Gallup strengths-leadership approach McCarthy is passionate about the efficacy of Gallup’s strengths-based process. When he was at the Gallup conference in Nebraska, many people stopped and asked him his “magic formula” for being a good manager. He told them that he selects the best talent, focuses that talent on what people are naturally good at, and then helps them turn that talent into a strength. As a leader, his role is “to ensure the individual has the opportunity to use those strengths every day in an engaging environment”.

But to build good teams, you first need to recruit the right people. Stryker is one of the hardest places in the world to get a job, he says.

“You don’t come without six interviews.”

Gallup first interviews any potential candidate and measures his or her profile with the level of talent required.

“I’ve seen IQ tests, profiles and lots of different ways of doing recruitment,” he says. “I’ve never come across anything as accurate as Gallup. It’s uncanny.”
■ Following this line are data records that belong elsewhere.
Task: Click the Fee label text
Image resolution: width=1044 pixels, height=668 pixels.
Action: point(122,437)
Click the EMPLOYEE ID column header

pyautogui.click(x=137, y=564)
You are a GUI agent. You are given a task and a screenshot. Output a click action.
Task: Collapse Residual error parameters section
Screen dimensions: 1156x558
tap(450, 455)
Once employed, McCarthy then works on actively developing people so they can see a better future for themselves. For this he adopts Gallup’s 34 strengths framework. Part of the process is to also become “more aware of your weaknesses, which we call derailers”. These derailers can include a person’s dominant strength when it gets in the way of what a person is actually trying to achieve. “A lady in my team was very competitive,” he explains.
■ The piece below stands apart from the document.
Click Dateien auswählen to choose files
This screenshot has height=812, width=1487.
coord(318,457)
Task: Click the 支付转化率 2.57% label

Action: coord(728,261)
“So even though competition was very motivating, it was also a derailer because she was competitive with other people in her team. We then worked with her to help her redefine what she was competitive with, so instead of competing with the team, it could be about competing for an outcome.”

 

Feedback hurts – but works

McCarthy keeps himself accountable with “truthful feedback”. Eighteen months into working at Stryker, he had a 360-degree review “delivered with an iron bar”. McCarthy admits that what hurt the most was being told he was too focused on the outcome and not enough on the team. “I can move too fast, and leave people behind.”

Although he was frustrated at hearing the feedback, in hindsight it allowed him to become more self-aware.
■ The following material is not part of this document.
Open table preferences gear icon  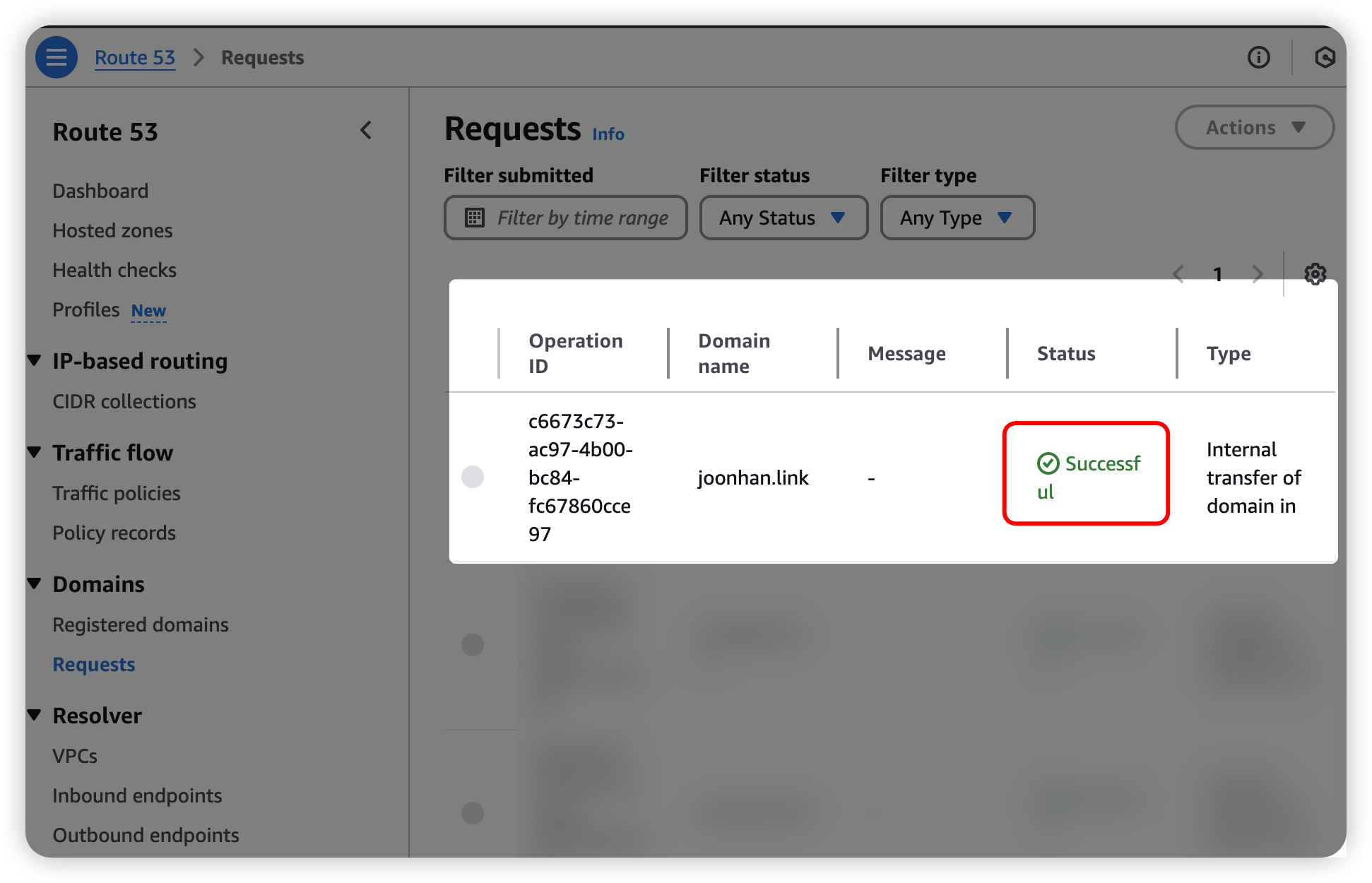tap(1315, 274)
“The further you go up in your career, the less truth you hear. You get into this spiral of thinking that you are incredibly successful and everyone else around you is not. Whereas keeping yourself grounded and having relationships that are good enough, that people care enough to tell you the truth, that’s the ultimate accountability.”

These days McCarthy actively seeks out feedback.

“Just recently  I had a one-on-one meeting with Richard Barber, commercial manager, and I kept asking him until he told me, ‘you can be very judging of people’. I felt fine with that. I am aware of it.”

So how can chartered accountants become the best managers that they can be?

“As an industry we need to be investing more in CAs getting better people leadership training and learning more relationship skills. A chartered accountant who has strong relationships and technical expertise  will be in far more conversations in a business and can add a lot more value.”

He’s also an advocate of CAs taking a proactive role in keeping businesses ethical and transparent.

“As a professional body we’ve got to continue to fight for public policy that is right for Australia and New Zealand. Taxation is a great example of where Chartered Accountants ANZ can make a big difference. Our voice needs to be clear and active.”

And his advice to other chartered accountants?

“Focus relentlessly on your own development. If you’re not fighting to develop yourself, you’re not going to win in the long term.”

As for McCarthy, he credits much of his success to his family. The only person more nervous than him at his first boxing fight was his wife, Sonja. “My family is my biggest support. They seem to believe that I can do anything. Knowing that just makes me feel like I can.”